21 de noviembre de 2010

Fragmentos de nuestra historia

Señor Secretario de Gobierno Departamental.

Yo, Luis Escobar A, varón, mayor de edad, y del vecindario de Itagüí, en donde tengo mi residencia, le manifiesto, con el mayor respeto que una autoridad como la vuestra se merece, los siguientes acontecimientos:

En el Municipio de Itagüí tengo una tienda de víveres y licores, que espero, algún día, usted pueda visitar. En días pasados el señor Alcalde del Municipio ordenó una requisa a mi tienda, sin saber yo el motivo de tal disposición. Dos agentes de la autoridad, en cumplimiento de su misión, llevaron a cabo la labor con toda la cautela. Como la tienda no es espaciosa, sería rápida la búsqueda de aquello que yo, con asombro, también esperaba encontrar. Llegaron al cajón donde se guarda el dinero y justo allí observé que sus ojos, con aire de suficiencia, tomaron sin preguntar lo que para el Alcalde es objeto de recelo. Inmediatamente salieron, sin mediar palabra, a hacerle la respectiva entrega.

Dichos objetos, por sí mismos, no son elementos de delito ni de infracción alguna, pues falta una mano que los haga jugar, y en el cajón no había mano alguna que iniciara el prohibido juego, por tanto, contrariado, me dirigí a la oficina del Alcalde para que me hiciera la justa devolución. Este señor, sin dar mayor explicación, se negó rotundamente.

Es mercancía que por sí misma no tiene restricción pública, como le indiqué, además se cotiza en el comercio y su venta es libre. Sirve además para entretener de múltiples formas, no solo de la manera prescrita por las sabias autoridades.

Insisto entonces en que el señor Alcalde no tiene derecho alguno para quitarme lo que siendo mío no atenta contra las leyes que nuestros ilustres gobernantes han expedido para la preservación de la moral.

En consecuencia pido a usted, respetuosamente, se digne a ordenar al Señor Alcalde Municipal de Itagüí que me entregue mis dados, pues no estando prohibido su comercio, mal puede quitármelos como mal lo ha hecho.

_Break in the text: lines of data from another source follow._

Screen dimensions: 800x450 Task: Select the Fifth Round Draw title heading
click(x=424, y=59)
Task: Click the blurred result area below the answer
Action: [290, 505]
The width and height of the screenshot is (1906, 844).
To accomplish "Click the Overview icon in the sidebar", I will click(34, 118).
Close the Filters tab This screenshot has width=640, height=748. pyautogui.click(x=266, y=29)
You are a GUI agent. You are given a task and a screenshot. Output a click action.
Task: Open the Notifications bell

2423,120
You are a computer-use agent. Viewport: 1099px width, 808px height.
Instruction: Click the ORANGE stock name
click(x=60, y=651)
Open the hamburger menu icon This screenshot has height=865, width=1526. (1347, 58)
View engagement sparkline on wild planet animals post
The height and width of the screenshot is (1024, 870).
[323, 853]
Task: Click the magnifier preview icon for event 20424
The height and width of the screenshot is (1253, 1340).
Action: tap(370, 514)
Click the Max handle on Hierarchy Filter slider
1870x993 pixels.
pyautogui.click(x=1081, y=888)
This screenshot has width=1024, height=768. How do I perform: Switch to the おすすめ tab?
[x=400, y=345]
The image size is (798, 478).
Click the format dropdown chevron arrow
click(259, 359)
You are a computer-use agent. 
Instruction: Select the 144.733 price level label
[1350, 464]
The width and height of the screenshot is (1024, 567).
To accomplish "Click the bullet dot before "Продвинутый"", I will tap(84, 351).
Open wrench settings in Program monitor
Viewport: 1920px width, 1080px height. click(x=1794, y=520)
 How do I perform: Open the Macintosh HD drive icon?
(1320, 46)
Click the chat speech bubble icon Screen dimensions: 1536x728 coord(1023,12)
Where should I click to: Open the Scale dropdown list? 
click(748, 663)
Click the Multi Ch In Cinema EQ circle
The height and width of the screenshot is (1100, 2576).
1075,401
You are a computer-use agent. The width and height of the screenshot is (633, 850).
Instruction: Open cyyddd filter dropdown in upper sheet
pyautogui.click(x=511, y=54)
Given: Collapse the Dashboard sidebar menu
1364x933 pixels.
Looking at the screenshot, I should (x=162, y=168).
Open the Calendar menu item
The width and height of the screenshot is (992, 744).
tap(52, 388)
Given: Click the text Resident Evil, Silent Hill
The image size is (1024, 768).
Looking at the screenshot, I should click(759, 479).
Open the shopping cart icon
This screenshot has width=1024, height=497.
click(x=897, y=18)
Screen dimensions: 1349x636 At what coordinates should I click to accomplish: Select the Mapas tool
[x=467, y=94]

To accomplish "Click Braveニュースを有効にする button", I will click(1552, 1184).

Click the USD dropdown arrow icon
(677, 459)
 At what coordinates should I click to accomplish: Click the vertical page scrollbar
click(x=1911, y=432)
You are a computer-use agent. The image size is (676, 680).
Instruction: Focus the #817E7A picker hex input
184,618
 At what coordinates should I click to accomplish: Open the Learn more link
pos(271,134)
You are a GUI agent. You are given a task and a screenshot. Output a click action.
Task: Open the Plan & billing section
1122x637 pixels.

Medellín, mayo 11 de 1945.

Luis Escobar.

15 de noviembre de 2010

Maicena

D

No era diciembre. Aunque, por los rostros, parece el tradicional juego con maicena en las calles, donde las narices se empolvan y la blancura de las pestañas contrasta con los ojos en llamas. Se vive el juego, día a día, en medio de la canícula (esta palabra, en el profundo cañón de permanentes brasas, poco significa). La maicena ha cambiado, ya no viene en empaques pequeños, fáciles de llevar en una mano. Tampoco puede ser esparcida con entusiasmo, su desperdicio es castigado. Es mayor el peso, sus propiedades físicas borran las huellas dactilares de los jugadores. No es la misma maicena de la niñez. Sin rodeos: no es maicena. Es cemento. Cemento que quema los ojos, cemento que seca la piel, cemento que enturbia la sangre y sofoca los pulmones. No son, tampoco, felices fiestas navideñas, ni juegos, ni jugadores. Son cuerpos lacerados por el trabajo en la imponente fábrica. Uno de los cuerpos se llama Fabio, nombre que sirve de poco.
En marcadas estrías faciales permanecen diminutas dunas que, en su lividez, acentúan los años de ilusiones evaporadas. Sin embargo, cuando sale el cuerpo de la jornada, su alma regresa y mira, con entusiasmo, la vida que con sus hijos, con sus amigos, con su mujer ha construido. Esta vez, cuando llega a casa, su hijo, que mira con inquietud sus ojos encendidos, solo alcanza a decir, Este año no te tiraré maicena.